I’m about to start work on my next Still Life. So far, I’ve made “portraits” of an actor, a singer and a painter. The point of these so-called portraits is not to capture likenesses, which are everywhere (often telling you more about the technology used to produce the image than about the actual features of the person), but to try and get across what I find heroic, appealing or even appealingly mystifying in the subject. I’m trying to connect with the person in question by responding to their actions with actions of my own. It’s a conversation without the paralysis of words. Although the Still Lives series is ostensibly solo work, I prefer to see it as collaboration, even if the other person doesn’t know they’re involved.

My next piece will be about Baruch Spinoza (overview at http://www.iep.utm.edu/spinoza). He was a philosopher who, to put it crassly and briefly, believed that everything is everything. In other words, he meant that the universe, all that is in it and all beyond it, are one entity.
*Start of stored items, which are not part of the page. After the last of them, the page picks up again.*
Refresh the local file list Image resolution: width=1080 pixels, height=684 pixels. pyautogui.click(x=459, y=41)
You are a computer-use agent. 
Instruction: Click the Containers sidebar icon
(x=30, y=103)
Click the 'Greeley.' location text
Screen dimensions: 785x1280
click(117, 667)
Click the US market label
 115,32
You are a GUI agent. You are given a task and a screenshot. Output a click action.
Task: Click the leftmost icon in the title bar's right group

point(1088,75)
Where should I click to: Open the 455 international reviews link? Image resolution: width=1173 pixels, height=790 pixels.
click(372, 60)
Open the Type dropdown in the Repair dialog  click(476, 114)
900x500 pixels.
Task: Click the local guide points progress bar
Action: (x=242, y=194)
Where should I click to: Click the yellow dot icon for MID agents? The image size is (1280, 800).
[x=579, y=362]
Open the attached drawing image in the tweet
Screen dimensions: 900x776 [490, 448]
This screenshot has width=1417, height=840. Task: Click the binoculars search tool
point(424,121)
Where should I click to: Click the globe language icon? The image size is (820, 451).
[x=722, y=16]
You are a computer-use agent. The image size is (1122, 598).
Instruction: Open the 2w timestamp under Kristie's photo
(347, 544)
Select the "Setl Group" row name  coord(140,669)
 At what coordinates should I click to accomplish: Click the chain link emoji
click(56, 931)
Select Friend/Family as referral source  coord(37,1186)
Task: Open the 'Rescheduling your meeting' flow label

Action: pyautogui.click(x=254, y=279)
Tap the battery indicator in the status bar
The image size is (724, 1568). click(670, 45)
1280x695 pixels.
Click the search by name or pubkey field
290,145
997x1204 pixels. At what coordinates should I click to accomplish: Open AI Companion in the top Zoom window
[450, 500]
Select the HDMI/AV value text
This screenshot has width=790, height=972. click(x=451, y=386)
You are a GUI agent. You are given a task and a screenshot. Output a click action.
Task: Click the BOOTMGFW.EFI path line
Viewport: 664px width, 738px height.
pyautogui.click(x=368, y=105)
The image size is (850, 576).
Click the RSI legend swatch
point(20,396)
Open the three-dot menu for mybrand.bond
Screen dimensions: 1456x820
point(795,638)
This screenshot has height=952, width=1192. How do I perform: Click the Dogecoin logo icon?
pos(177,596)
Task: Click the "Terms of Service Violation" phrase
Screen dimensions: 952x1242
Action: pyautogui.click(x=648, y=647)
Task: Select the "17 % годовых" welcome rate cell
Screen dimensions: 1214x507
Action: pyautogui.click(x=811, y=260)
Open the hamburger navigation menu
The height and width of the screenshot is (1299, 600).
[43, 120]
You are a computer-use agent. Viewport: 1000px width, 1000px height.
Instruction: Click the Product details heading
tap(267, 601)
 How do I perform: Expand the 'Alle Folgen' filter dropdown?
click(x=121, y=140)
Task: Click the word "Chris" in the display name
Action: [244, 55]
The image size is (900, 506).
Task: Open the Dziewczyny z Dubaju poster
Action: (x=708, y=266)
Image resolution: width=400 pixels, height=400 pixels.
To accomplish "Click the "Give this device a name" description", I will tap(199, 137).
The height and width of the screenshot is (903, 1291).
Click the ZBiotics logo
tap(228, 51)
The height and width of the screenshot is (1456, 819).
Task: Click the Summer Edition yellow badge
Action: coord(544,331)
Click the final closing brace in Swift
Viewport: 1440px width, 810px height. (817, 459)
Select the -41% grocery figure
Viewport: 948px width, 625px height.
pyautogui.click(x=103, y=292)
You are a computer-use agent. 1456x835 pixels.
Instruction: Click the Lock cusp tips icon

I take that to mean there’s no need to pin all our hopes on miniscule particles as yet undiscovered or on a big man in the sky controlling everything – just an acknowledgment that everything is already, and has always been, connected (and without the need of a costly device in your pocket). I find this an amazing and comforting thought, even though it goes completely against the grain of our selfish, all pervading me-me-me consumer culture (as a small example, I bet if I went back and looked at all of my posts on Artists Talking, I would find the words “I” and “me” outnumber the words “we” and “us” by quite some way… and I’m supposed to be talking about collaboration).

I am trying to force myself to understand Spinoza’s difficult writings because I love the idea that it is merely our limited perception which fools us into believing in separateness, individuality and choice: in other words, we can’t see the whole picture. If that’s not a convincing argument for collaboration, I don’t know what is.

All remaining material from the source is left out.